My advice is to read the documents thoroughly and sceptically.  If you are knowledgeable in your field and find something that seems like nonsense, you almost assuredly are not the only one who feels that way.  Write a letter to your professional body and to the organization that wrote the standard and point out the problem.  And find out which organization is responsible for standards in your country and write to them.  In Canada it is Standards Council of Canada (SCC).  In the US it is the American National Standards Institute (ANSI).  In UK it is the British Standards Institute (BSI).

Make sure your point of view gets heard, because without that you can expect no action. 

Tuesday, April 17, 2012

Standards Development and Social Media.

The International Organization for Standardization (ISO) and the collective body of world standards development bodies play an essential role for Quality.  Without them the documents that provide rules and guidelines for consistent practice and activities would not likely exist.   Standards based on the combined results of science, technology and experience and bound together by consensus are the foundation of trade, common societal goals which today includes consistent medical laboratory practices including quality management. 

I would like to think that there is some truth to the notion. 

As mentioned, the reason that standards can work is because they are developed using a consensus model in which there is a requirement for solid agreement that substantial objections are resolved.  This doesn’t mean that everyone has to be happy.  It only means that everyone has to be able to accept or at least live with the document.  While to some it may sound like an invitation to the “tyranny of the minority” consensus requires that every person who has legitimate concern needs to be heard and every attempt to resolve their major conflicts be resolved.

It sounds so good.

But all too often the process gets hijacked because everyone in the room is of like mind.  Get a group of scientists or engineers or industrial design folks in a room and it is very easy to come to common understanding.  It is not so much a nefarious plot, but rather you have people from a common background, common education, and generally a common point of view.  Even if you would want to extend the group, while you may introduce differences in politics or single issue differences, the pool continues to have consistency in the understanding  that matters the most.  Folks from disparate regions all too often can’t afford to participate, even if they get to know what is happening.  And often consumers and public representatives (patients, students, less educated, less funded, and people who don’t belong to the specific professional organization or folks with a longer range vision) do not get their point of view included.  In fact since most of the folks on the inside wouldn’t even know where to find these alternate opinions, they don’t even get asked.
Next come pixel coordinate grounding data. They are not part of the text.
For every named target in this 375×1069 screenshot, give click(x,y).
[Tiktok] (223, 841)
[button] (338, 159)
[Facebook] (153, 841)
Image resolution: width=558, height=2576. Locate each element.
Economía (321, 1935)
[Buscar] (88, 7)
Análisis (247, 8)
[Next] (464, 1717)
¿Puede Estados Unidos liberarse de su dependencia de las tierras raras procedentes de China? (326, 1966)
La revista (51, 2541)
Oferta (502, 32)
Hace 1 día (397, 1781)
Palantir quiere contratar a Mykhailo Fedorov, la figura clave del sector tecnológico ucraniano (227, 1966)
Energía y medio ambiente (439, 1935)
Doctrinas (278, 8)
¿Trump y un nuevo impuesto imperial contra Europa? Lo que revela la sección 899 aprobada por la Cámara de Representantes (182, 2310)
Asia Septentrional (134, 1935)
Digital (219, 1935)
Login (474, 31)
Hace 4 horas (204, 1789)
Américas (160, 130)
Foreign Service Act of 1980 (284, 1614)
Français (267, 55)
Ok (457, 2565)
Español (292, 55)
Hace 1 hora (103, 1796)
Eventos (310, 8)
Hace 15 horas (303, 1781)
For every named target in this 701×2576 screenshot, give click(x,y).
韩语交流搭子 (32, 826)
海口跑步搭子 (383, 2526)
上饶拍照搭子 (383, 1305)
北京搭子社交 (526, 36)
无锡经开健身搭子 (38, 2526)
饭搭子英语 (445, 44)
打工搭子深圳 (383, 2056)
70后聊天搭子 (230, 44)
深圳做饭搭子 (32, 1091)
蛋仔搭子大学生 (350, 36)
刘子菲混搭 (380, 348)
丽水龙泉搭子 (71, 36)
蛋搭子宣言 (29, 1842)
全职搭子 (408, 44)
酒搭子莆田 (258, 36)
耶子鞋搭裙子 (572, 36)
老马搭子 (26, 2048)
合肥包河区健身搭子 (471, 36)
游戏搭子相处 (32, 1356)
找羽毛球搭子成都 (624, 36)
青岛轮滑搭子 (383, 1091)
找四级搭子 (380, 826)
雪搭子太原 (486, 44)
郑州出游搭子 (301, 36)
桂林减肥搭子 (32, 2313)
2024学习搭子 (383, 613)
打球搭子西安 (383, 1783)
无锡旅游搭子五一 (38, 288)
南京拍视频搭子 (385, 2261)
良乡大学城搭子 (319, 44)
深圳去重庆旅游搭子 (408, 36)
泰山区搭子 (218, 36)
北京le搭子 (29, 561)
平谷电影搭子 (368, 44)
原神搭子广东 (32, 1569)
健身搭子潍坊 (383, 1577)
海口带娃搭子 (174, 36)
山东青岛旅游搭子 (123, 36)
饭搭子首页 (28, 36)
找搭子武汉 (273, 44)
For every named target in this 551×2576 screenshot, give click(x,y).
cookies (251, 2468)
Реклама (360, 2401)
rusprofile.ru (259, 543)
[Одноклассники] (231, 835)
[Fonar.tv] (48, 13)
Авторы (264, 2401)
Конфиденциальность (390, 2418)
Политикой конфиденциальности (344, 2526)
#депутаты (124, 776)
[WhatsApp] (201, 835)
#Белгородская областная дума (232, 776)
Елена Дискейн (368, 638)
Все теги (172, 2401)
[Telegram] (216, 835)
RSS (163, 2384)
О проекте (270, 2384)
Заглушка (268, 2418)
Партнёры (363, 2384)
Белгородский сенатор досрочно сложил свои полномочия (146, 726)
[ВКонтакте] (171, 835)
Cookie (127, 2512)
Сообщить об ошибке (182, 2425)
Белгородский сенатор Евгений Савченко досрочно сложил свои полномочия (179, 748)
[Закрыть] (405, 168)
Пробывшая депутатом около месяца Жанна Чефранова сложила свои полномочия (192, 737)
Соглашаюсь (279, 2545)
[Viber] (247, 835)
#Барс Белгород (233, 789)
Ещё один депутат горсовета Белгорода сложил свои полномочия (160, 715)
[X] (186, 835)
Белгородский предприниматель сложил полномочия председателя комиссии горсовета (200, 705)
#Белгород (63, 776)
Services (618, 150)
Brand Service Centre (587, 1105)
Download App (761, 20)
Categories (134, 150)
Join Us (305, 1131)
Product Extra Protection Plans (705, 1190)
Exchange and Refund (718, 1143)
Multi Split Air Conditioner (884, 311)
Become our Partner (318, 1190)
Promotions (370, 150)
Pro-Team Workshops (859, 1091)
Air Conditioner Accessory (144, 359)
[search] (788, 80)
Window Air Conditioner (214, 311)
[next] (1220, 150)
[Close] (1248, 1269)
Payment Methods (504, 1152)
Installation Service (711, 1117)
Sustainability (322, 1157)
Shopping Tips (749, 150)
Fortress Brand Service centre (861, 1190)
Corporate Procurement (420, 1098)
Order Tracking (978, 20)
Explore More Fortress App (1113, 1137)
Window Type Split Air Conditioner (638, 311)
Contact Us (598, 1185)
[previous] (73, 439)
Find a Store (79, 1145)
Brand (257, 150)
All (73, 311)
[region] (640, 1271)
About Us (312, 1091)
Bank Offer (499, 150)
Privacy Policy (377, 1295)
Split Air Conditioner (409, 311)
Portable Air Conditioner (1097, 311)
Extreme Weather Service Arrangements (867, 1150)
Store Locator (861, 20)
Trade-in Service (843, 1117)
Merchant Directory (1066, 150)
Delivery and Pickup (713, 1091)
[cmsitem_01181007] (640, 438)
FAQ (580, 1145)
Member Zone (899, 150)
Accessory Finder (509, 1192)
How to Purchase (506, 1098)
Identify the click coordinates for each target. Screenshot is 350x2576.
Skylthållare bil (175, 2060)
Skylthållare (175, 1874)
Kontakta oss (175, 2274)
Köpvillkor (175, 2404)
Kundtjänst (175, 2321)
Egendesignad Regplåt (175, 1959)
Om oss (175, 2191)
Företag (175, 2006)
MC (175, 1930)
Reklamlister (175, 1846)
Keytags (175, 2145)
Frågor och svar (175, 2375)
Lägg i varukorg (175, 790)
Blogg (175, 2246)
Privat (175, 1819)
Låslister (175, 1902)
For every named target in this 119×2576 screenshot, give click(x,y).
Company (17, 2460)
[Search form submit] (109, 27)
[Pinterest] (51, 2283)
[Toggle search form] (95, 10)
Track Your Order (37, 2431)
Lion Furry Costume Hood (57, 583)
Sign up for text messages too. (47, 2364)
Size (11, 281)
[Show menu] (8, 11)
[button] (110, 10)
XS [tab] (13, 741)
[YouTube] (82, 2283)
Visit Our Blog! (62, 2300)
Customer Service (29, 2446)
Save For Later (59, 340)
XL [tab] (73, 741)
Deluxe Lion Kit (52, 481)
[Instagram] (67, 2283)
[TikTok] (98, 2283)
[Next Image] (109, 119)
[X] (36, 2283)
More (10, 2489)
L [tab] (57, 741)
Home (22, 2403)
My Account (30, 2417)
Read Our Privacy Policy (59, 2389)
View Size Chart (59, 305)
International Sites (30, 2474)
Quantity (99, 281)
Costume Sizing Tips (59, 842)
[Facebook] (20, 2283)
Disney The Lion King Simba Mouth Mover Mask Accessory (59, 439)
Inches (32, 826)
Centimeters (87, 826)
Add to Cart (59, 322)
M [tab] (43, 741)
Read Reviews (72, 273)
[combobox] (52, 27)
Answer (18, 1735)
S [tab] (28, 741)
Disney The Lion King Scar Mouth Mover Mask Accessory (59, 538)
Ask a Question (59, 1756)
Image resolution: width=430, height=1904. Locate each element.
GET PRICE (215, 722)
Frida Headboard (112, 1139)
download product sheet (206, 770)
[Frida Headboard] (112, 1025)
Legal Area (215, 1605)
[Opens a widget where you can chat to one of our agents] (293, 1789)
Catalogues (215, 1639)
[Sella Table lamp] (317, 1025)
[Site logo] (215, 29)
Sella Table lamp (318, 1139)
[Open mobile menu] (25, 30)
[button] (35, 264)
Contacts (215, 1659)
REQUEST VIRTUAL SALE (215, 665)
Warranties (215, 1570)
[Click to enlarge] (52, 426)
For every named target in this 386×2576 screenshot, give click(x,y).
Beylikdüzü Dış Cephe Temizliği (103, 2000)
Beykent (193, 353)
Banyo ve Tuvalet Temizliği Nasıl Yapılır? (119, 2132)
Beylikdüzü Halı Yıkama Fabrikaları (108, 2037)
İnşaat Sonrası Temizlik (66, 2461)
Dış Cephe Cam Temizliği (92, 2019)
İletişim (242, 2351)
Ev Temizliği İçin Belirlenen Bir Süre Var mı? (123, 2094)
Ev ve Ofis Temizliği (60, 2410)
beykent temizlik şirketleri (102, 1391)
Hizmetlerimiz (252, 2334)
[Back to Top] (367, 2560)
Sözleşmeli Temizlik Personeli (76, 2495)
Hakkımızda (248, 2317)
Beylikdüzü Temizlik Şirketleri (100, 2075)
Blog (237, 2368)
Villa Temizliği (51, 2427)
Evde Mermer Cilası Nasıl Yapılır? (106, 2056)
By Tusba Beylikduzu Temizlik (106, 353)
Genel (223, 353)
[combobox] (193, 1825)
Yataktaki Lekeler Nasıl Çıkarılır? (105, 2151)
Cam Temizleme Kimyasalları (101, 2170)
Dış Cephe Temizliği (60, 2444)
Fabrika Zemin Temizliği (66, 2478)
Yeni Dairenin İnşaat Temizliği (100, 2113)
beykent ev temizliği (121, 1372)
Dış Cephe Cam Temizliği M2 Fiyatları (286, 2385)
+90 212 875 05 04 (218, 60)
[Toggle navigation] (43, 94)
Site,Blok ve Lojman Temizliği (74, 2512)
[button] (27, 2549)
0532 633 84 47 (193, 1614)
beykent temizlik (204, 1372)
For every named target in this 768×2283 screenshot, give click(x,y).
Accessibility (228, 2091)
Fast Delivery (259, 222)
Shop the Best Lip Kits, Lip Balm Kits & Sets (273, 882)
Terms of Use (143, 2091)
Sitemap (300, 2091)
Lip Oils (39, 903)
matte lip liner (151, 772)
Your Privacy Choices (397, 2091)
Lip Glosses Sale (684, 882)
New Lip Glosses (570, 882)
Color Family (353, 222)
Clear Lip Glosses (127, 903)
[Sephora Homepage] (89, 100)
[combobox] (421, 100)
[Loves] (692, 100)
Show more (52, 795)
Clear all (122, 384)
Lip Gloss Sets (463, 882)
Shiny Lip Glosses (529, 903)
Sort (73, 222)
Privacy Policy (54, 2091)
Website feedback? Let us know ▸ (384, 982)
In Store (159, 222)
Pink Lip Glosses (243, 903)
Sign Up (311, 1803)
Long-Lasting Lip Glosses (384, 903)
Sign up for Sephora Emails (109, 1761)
So it should not be too surprising that sometimes standards or sections within standards  that look great on paper fall apart in practice.

And this is where new technology comes to play.  Organizations like the Canadian Standards Association have introduced public access points where the general public can visit and view documents and comment on them during the period of public consultation.  Truly different points of view can get raised and need to be considered and examined.  They can not be ignored.  In Canada it means that interested parties living in Iqaluit or Yellowknife or Regina (a joke; it’s just a joke!) can in the comfort of their home of office review documents and make informed comments before the document is actually published.  This may give a committee pause to consider or reconsider.  The committee may even consider contacting the person by phone for further discussion.  Or they may, upon reflection, decide that the issue is sufficiently off-topic or does not meet the level of substantial objection that it can be noted by rejected. 

Well you can say that this is not really a democratic or balanced extension to the consensus process because when push comes to shove all that they have done is figured how to include more people who (a) know where to look (b) have a computer (c) have an internet connection (d) can read and communicate in the common language and (e) can understand the language of standards development committees.  And that argument has some merit.  

But the public access sites can be promoted on Twitter© or Facebook© or blogs and forums.  Distribution of knowledge will get broader and deeper, as will the diversity of opinion.

But until the day comes that all the world governments widely dispense free  Google© glasses to all the world citizens at birth, I am satisfied that giving more consumers and other folks who potentially can be directly impacted new requirements a voice that they did not have before is a pretty big deal. 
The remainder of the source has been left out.